A vida no outro lado do Atlântico não é fácil, Ifemelu sofre – para achar um emprego, entender os códigos sociais da cultura americana e encontrar a sua identidade em meio a tudo isso – e se afasta de Obinze. Este, por sua vez, com o sonho de ir para o Estados Unidos interrompido, se muda para Londres e também precisa enfrentar diversos problemas como imigrante ilegal: documentos falsos, casamento arranjado e deportação. A vida os separa, mas o coração não esquece.
Ifemelu fica famosa com seu blog sobre questões raciais chamado “Raceteenth ou observações diversas sobre negros americanos (antigamente conhecidos como crioulos) feitas por uma negra não americana”. De volta ao seu país de origem, a Americanah – forma irônica como chamam as pessoas que tentaram a vida nos Estados Unidos e voltaram para a Nigéria – reencontrará seu antigo amor e precisará se adaptar às mudanças do país.
Americanah (Companhia das Letras, 2014), terceiro romance da escritora nigeriana Chimamanda Ngozi Adichie, não pode ser considerado apenas uma história de amor contemporânea. Isso seria uma afronta, porque é muito mais que isso. De uma forma franca e crítica, a autora coloca em destaque a questão do racismo. Por vezes abordado na literatura com sutilezas, Chimamanda mostra, através da vivência e dos textos do blog de sua personagem, que o preconceito existe e não pode ser acobertado pela hipocrisia de se achar que o racismo é coisa do passado. “Não diga: “Estamos cansados de falar sobre raça” ou “A única raça é a raça humana”. Os Negros Americanos também estão cansados de falar sobre raça. Eles prefeririam não ter de fazer isso”, diz um destes textos.

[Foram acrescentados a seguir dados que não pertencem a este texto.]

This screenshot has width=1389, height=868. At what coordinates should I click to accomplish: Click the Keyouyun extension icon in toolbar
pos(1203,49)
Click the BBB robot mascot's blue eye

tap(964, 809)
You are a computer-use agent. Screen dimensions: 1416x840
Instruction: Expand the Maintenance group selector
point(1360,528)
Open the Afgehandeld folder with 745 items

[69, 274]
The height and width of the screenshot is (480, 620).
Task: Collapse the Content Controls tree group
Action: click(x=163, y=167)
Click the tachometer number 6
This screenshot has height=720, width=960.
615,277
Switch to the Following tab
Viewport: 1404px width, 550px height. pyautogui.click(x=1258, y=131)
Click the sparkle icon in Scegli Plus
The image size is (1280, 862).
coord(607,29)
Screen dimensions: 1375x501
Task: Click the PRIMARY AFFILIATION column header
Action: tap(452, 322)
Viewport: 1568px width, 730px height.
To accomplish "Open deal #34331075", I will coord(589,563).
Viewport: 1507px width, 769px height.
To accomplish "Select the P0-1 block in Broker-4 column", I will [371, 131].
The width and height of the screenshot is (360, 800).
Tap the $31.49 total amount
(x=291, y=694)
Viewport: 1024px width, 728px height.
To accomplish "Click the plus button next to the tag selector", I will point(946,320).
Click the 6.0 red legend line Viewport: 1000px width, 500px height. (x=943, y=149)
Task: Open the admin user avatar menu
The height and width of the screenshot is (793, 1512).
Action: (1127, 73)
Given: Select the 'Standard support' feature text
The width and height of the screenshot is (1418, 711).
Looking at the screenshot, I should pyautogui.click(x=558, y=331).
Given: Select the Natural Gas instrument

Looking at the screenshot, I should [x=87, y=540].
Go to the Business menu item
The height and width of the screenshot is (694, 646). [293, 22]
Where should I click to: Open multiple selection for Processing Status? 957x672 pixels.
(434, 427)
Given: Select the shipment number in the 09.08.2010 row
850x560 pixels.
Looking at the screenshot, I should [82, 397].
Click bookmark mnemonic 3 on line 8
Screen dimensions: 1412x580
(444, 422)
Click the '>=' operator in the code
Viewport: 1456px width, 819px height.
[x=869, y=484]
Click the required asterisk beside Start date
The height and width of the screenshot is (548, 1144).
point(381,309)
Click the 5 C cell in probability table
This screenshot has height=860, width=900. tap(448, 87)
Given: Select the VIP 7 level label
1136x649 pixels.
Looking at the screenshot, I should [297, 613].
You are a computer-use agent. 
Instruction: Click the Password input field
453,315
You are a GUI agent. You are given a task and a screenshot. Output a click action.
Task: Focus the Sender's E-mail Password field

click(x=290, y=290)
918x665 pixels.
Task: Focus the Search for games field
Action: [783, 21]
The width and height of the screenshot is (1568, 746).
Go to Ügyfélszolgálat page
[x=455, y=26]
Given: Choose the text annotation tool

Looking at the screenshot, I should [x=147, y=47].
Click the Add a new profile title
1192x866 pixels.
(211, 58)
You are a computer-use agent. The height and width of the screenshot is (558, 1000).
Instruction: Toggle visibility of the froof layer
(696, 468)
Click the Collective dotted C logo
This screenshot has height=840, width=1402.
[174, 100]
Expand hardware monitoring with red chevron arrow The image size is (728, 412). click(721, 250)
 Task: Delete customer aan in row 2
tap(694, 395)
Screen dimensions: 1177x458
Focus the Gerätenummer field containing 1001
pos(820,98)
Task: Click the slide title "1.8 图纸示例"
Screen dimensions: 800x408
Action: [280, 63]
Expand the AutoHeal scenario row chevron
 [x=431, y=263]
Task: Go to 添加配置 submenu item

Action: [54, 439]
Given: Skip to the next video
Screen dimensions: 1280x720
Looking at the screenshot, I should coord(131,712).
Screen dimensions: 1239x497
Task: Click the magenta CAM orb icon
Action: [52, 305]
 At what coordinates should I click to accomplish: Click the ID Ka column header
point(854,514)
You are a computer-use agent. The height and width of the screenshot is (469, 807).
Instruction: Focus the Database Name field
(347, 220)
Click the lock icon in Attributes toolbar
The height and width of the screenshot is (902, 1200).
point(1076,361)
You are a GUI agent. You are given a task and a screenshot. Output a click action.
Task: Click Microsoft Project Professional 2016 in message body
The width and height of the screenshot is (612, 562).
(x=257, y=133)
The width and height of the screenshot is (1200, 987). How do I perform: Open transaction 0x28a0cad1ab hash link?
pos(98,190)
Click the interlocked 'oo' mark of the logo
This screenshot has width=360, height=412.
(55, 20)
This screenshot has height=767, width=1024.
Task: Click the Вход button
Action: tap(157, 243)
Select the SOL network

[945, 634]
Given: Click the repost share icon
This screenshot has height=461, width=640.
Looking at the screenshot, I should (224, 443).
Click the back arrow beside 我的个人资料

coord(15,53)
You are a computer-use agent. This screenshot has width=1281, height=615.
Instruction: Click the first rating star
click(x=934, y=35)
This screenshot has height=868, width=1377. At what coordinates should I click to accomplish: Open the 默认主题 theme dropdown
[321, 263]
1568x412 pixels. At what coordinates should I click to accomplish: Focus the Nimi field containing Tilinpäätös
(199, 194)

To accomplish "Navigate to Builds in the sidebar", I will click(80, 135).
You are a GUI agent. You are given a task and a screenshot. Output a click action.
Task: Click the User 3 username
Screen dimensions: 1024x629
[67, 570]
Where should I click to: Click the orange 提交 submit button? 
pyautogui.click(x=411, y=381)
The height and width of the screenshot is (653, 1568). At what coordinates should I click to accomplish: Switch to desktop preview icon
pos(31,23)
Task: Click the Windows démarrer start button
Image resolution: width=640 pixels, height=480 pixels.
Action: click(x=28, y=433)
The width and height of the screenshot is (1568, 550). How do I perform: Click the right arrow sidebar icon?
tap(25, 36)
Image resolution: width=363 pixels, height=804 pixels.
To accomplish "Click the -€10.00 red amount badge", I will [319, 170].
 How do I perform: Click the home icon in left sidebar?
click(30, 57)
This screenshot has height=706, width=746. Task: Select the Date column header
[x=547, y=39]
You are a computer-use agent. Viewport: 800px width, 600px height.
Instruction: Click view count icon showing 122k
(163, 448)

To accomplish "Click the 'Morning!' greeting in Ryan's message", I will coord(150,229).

A narrativa do livro não é linear, mas a leitura é fluída e as mais de 500 páginas são lidas rapidamente. Ao longo do livro são colocados alguns textos do blog de Ifemelu. Com uma acidez característica, fruto da indignação perante os acontecimentos, os assuntos apresentam diversas perspectivas do racismo, que vão desde o fato de um negro causar incômodo quando é o chefe até a imposição de padrões de beleza – cabelos lisos, por exemplo – para “causar uma boa impressão”.
A história consegue se voltar ainda para a questão da imigração, desigualdade de gênero e a situação da Nigéria. É um romance amplo, onde a crítica social e o cotidiano se misturam de uma forma maravilhosa. Sobre o racismo, apesar de falar especificamente dos Estados Unidos, muitas das críticas podem ser aplicadas ao Brasil. Chimamanda não mede esforços para causar desconforto em que lê ao mostrar esta realidade permeada de preconceito e nos faz contestar a sociedade a qual estamos inseridos. “Mas raça não é biologia; raça é sociologia. Raça não é genótipo, é fenótipo. A raça importa por causa do racismo. E o racismo é absurdo porque gira em torno da aparência. Não do sangue que corre nas suas veias. Gira em torno do tom da sua pele, do formato do seu nariz, dos cachos do seu cabelo.” Este é apenas um dos trechos que te faz refletir.